Another Social Site Tests Ad Waters

Like its social network brethren, Facebook is hoping to find the key to embedding advertising into its site. Next month, the Palo Alto, Calif.-based company will take a new tack: piping marketing offers to users in the form of text and a few graphics.

The ads will appear in members’ News Feed, a feature that shows them what their friends are doing on the site. Chief revenue officer Mike Murphy said the ad, which will appear like other updates but arrive marked as a sponsor message, would be Facebook’s equivalent to buying a homepage ad, typically a site’s most coveted (and expensive) placement.

Social media sites like Facebook, MySpace and YouTube are all looking for ways to connect brands to the site experience in ways deeper than typical banner placements, but without intruding on the experience. MySpace is relying on brand profiles, while YouTube has created click-to-play ads and opt-in brand channels.

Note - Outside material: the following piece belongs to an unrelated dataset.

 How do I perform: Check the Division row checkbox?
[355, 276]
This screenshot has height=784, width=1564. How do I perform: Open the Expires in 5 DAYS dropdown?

Creating a working ad model is of paramount importance to Facebook, which has reportedly fielded a $1 billion acquisition offer from Yahoo. Last week, it made the jump to open registrations, allowing anyone to join, unlike its original incarnation as a college-only network. New arrivals will be grouped by location, creating what Murphy described as private communities.

Facebook doesn’t yet know which brands will be advertising in the news feed. Murphy said that marketers would need to provide tangible value for the ads to succeed. Advertisers should use them as an invitation for a relationship, he said, tying them to their Facebook group. “The goal is an ongoing dialog with the user,” he said.

Facebook got a lesson in its members’ willingness to start a dialog when it released News Feed last month. Many were concerned it impinged on their privacy by broadcasting personal information. The protest died down somewhat after the site added new privacy options days later and highlighted existing controls.